--- YOUR INSTRUCTIONS ---
Please rewrite the stretch from the line containing "You are a computer-use agent. 851x804 pixels." through the end of the items, substituting "menu" for "dropdown" and keeping everything else the same. Omit the pictures from your answer.
▬▬▬▬▬▬▬▬▬▬
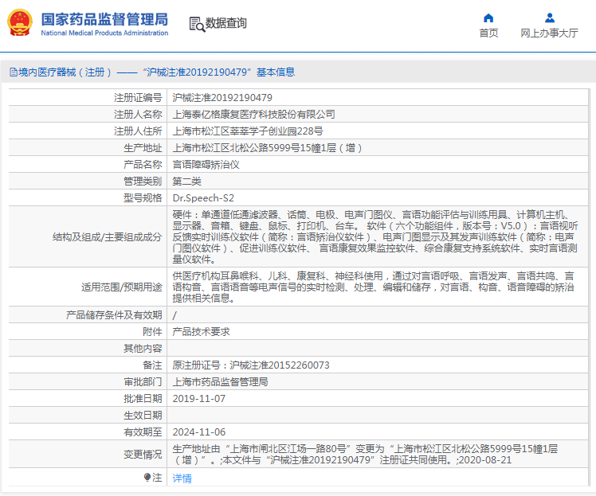Screen dimensions: 596x496
Task: Select the model spec Dr.Speech-S2 value
Action: tap(203, 197)
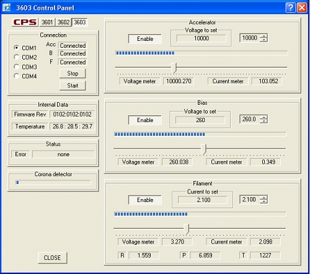Screen dimensions: 310x274
Task: Click the title bar help question mark icon
Action: click(291, 8)
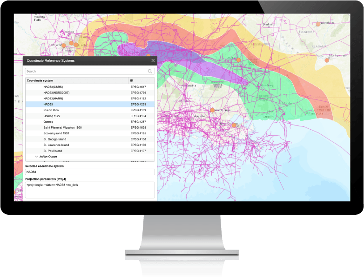Sort by the ID column header
Screen dimensions: 364x277
point(142,80)
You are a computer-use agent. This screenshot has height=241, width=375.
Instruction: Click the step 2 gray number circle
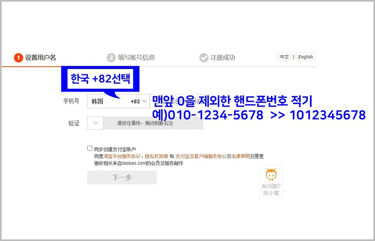coord(111,57)
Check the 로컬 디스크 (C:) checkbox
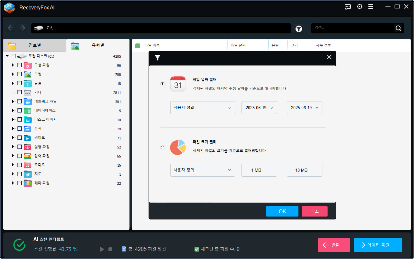 (13, 56)
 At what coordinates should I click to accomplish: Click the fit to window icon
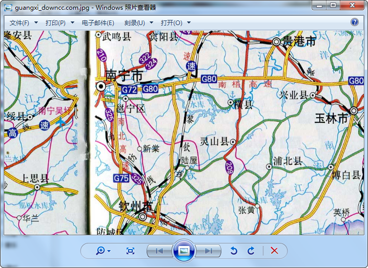130,251
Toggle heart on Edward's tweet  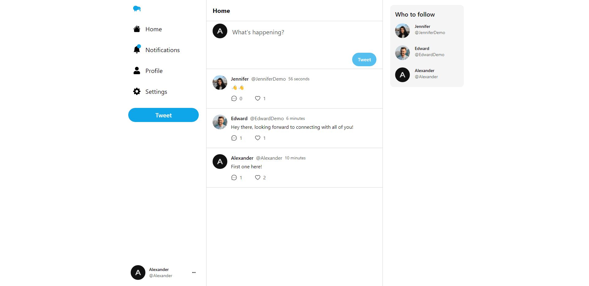pyautogui.click(x=258, y=138)
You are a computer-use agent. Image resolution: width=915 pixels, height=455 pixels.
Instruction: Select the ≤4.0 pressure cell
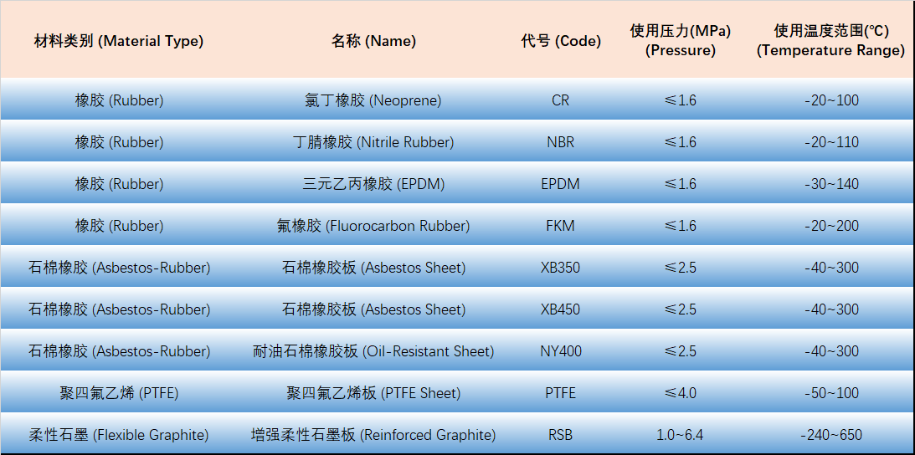(680, 393)
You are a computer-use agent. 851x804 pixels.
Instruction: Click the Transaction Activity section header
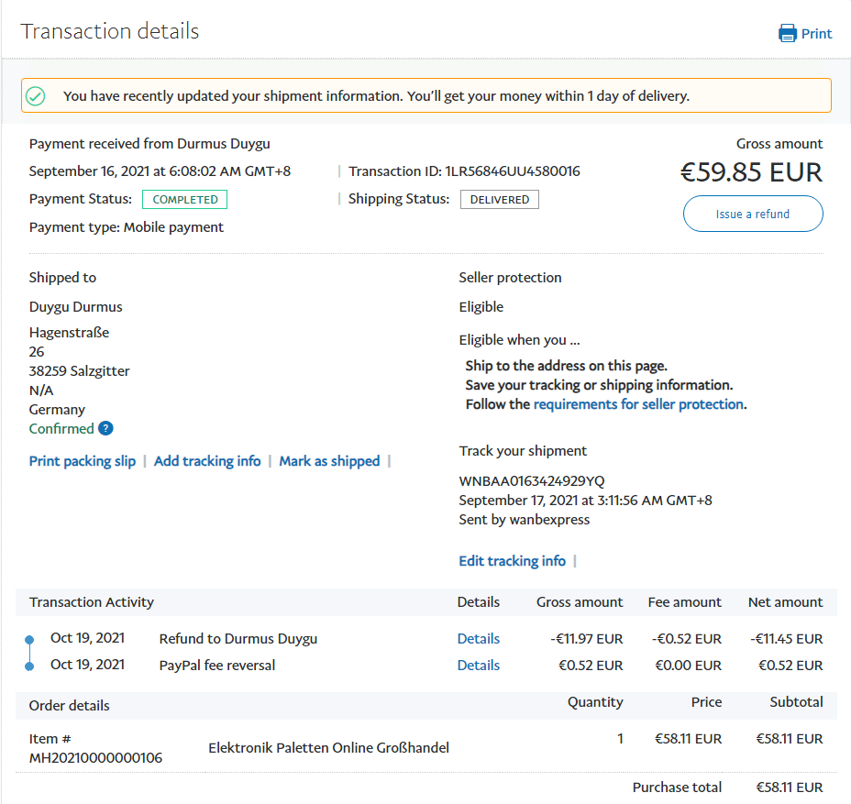pos(92,602)
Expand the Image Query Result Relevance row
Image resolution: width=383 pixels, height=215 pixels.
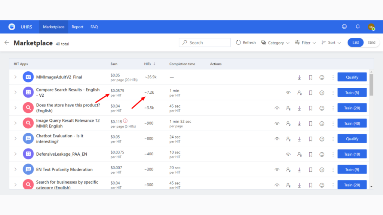pyautogui.click(x=16, y=124)
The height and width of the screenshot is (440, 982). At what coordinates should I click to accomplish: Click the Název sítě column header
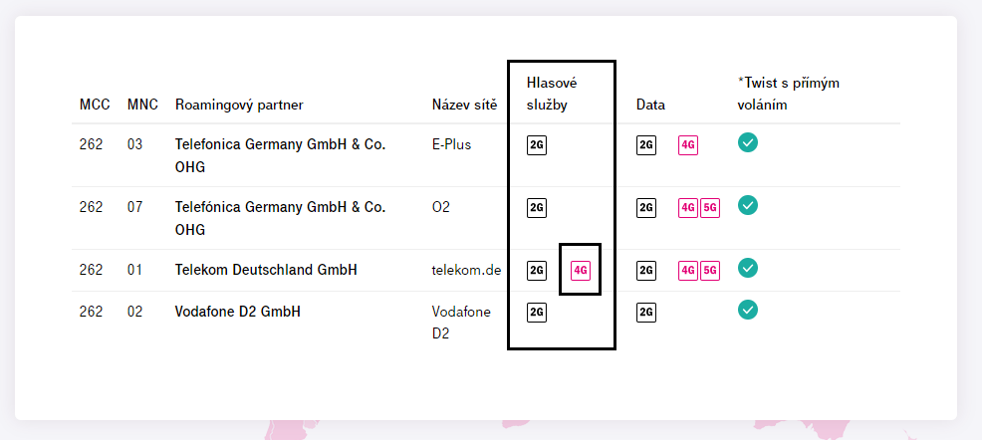(x=464, y=105)
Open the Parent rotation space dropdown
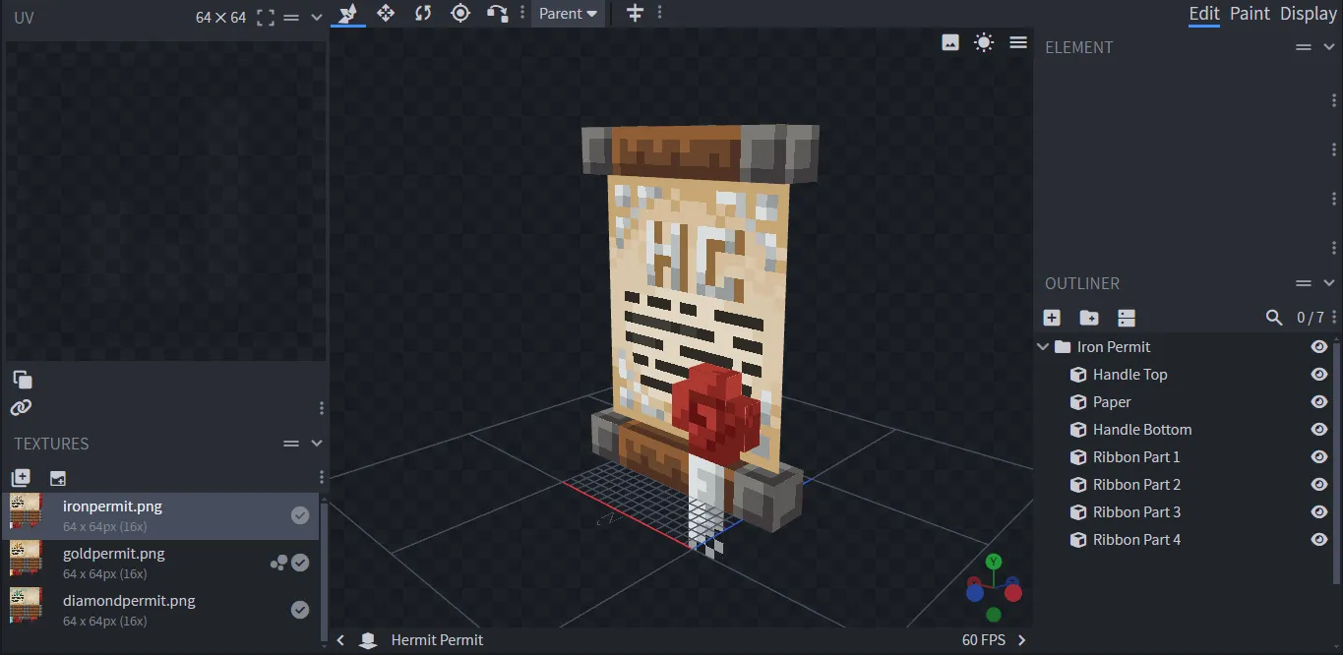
▬▬▬▬▬▬▬▬▬▬
--- SOLUTION TO THIS TASK ---
You are a computer-use agent. 851x804 pixels.
Instruction: Click the Transaction Activity section header
pos(92,602)
Expand the Image Query Result Relevance row
Image resolution: width=383 pixels, height=215 pixels.
pyautogui.click(x=16, y=124)
The height and width of the screenshot is (440, 982). At what coordinates should I click to accomplish: Click the Název sítě column header
(x=464, y=105)
Open the Parent rotation space menu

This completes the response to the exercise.